━━━━━ DOCUMENT EXTRACT ━━━━━

This is extremely dangerous and, in my view, poor form to do so without warning or a means to remove it.

My Take

Using DRM on your site is a bad idea, period. These scripts will do little, if anything, to protect your content and will do a great deal to frustrate those who use your site legitimately.

Many, myself included, do a lot of navigation using the right click menu and there are many legitimate reasons to want to select text on a site. For every infringer that is hindered or thwarted, dozens of legitimate users will be hurt far worse.

The footer issue is also very troublesome to me. Though I am fine with plugin authors getting credit for their work, I may consider adding a page that lists the active plugins used on this site, adding a footer link without permission or any means of removal is poor form, especially considering how harmful it could be to users.

Despite all of this, I have to give Gole high marks for his honesty about his plugins limitations. He has the following statement both on the plugin’s page in the admin panel and a similar one on his own site.

This is just a basic copy protect plug-in, if someone want to copy your content he/she can go to source of the blog and can easily copy the stuff from there. Most copy cats use your blogs RSS feeds to steal the content. Always select “Summary” at “For each article in a feed, show” in Wordpress admin panel “Reading Settings” so that even if someone try to copy your content from feeds he/she can not copy the whole post.

Gole also admits that he doesn’t use the plugin on his own site because he uses a CC license, which permits copying.

But even though Gole is honest about what his plugin’s limitations are, that doesn’t encourage me to recommend it, just further remind me why most people should stay away from it.

━━━━━

_INSTRUCTION A:_
Echo the commentary on the copy-protection plugin word for word, from "This is extremely" to "hurt far worse.".
The entries that come next have no connection to the commentary on the copy-protection plugin.

━━━━━ ENTRIES PROVIDED ━━━━━

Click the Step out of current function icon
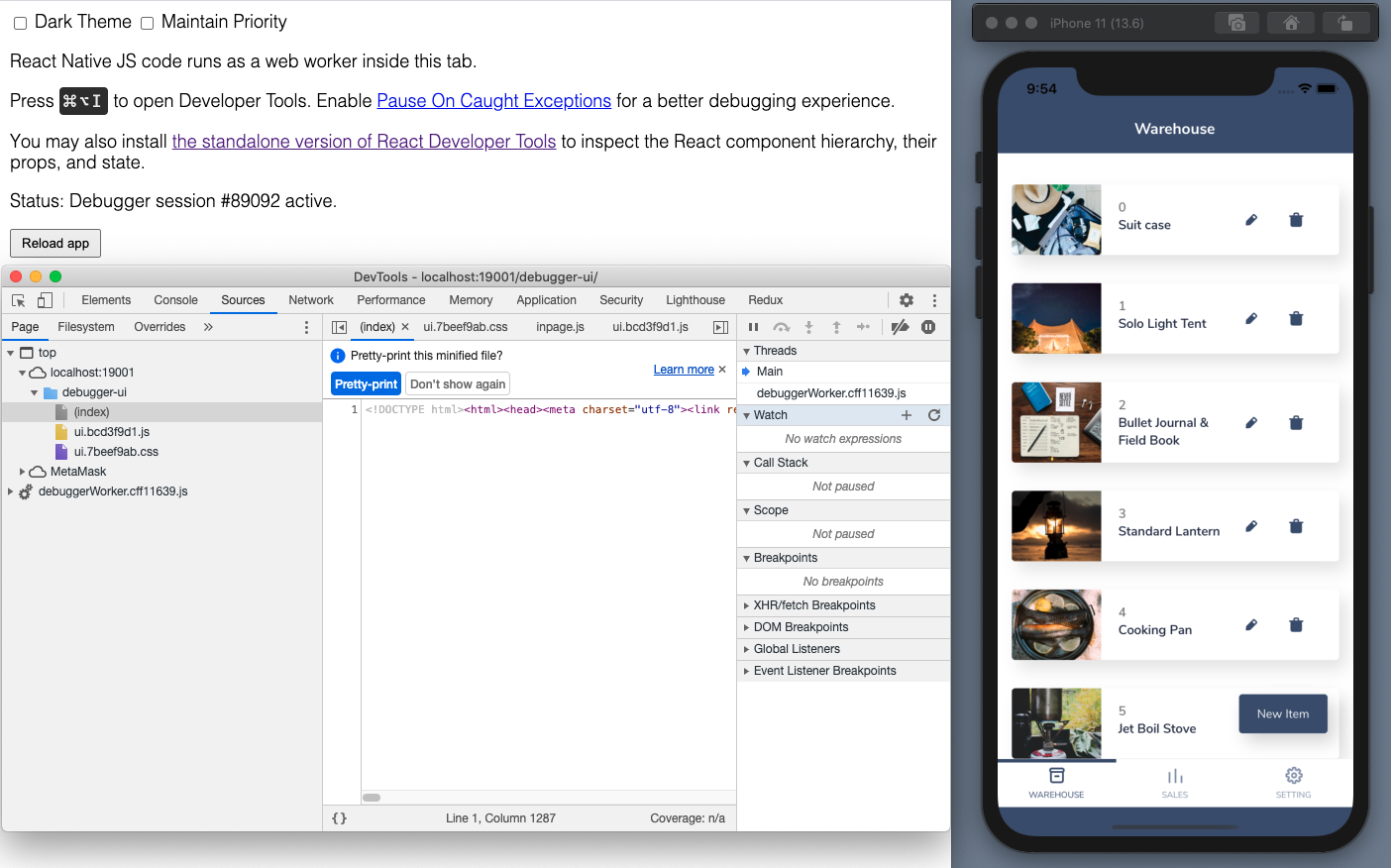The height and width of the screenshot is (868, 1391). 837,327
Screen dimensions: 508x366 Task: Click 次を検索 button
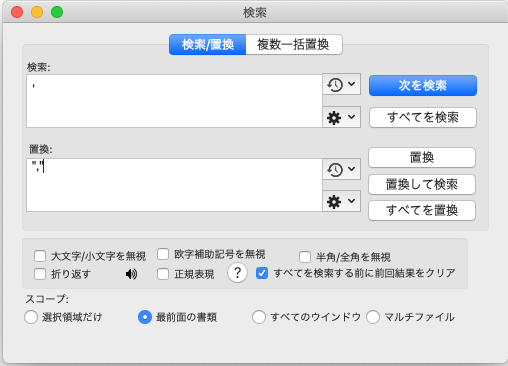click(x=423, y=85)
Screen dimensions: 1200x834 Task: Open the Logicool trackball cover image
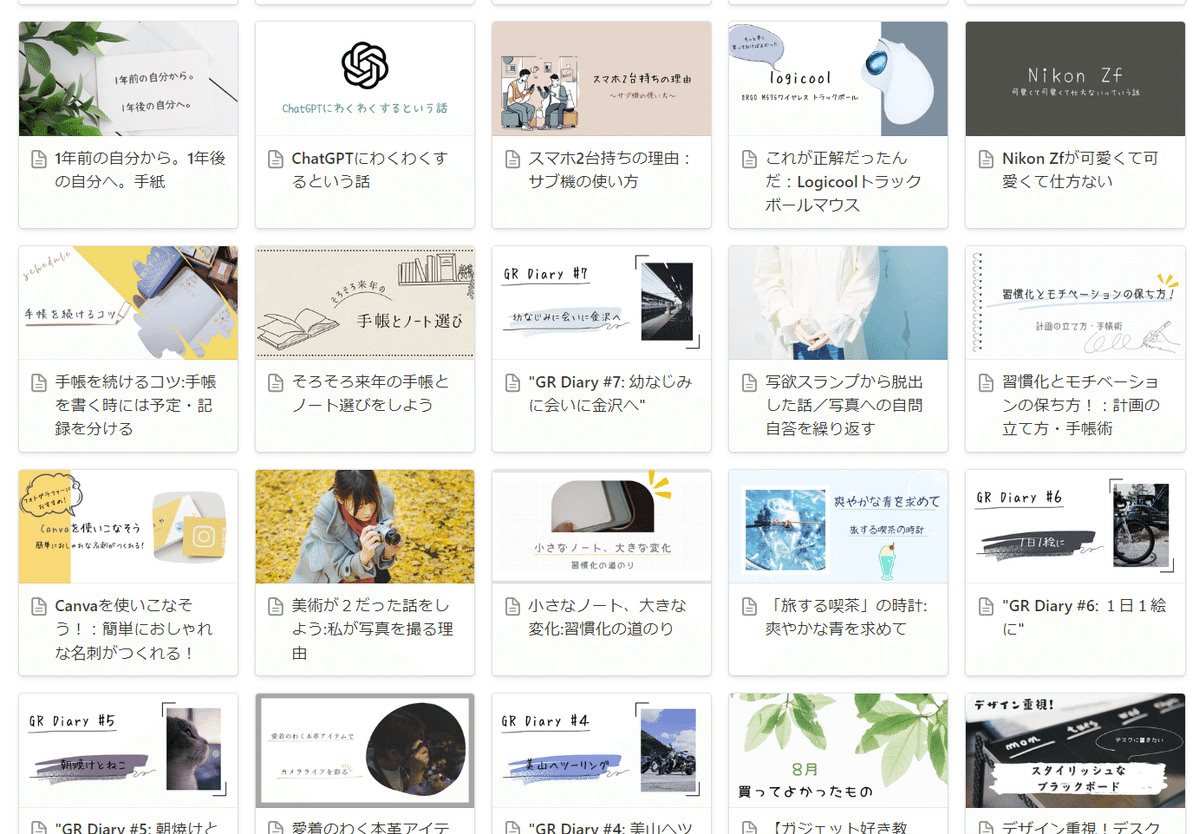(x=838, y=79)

━━━━━

_INSTRUCTION B:_
Duplicate the three entries above line for line, omitting the pictures.

_RIGHT ANSWER A:_
This is extremely dangerous and, in my view, poor form to do so without warning or a means to remove it.

My Take

Using DRM on your site is a bad idea, period. These scripts will do little, if anything, to protect your content and will do a great deal to frustrate those who use your site legitimately.

Many, myself included, do a lot of navigation using the right click menu and there are many legitimate reasons to want to select text on a site. For every infringer that is hindered or thwarted, dozens of legitimate users will be hurt far worse.

_RIGHT ANSWER B:_
Click the Step out of current function icon
The height and width of the screenshot is (868, 1391). 837,327
Screen dimensions: 508x366 Task: Click 次を検索 button
click(x=423, y=85)
Screen dimensions: 1200x834 Task: Open the Logicool trackball cover image
(x=838, y=79)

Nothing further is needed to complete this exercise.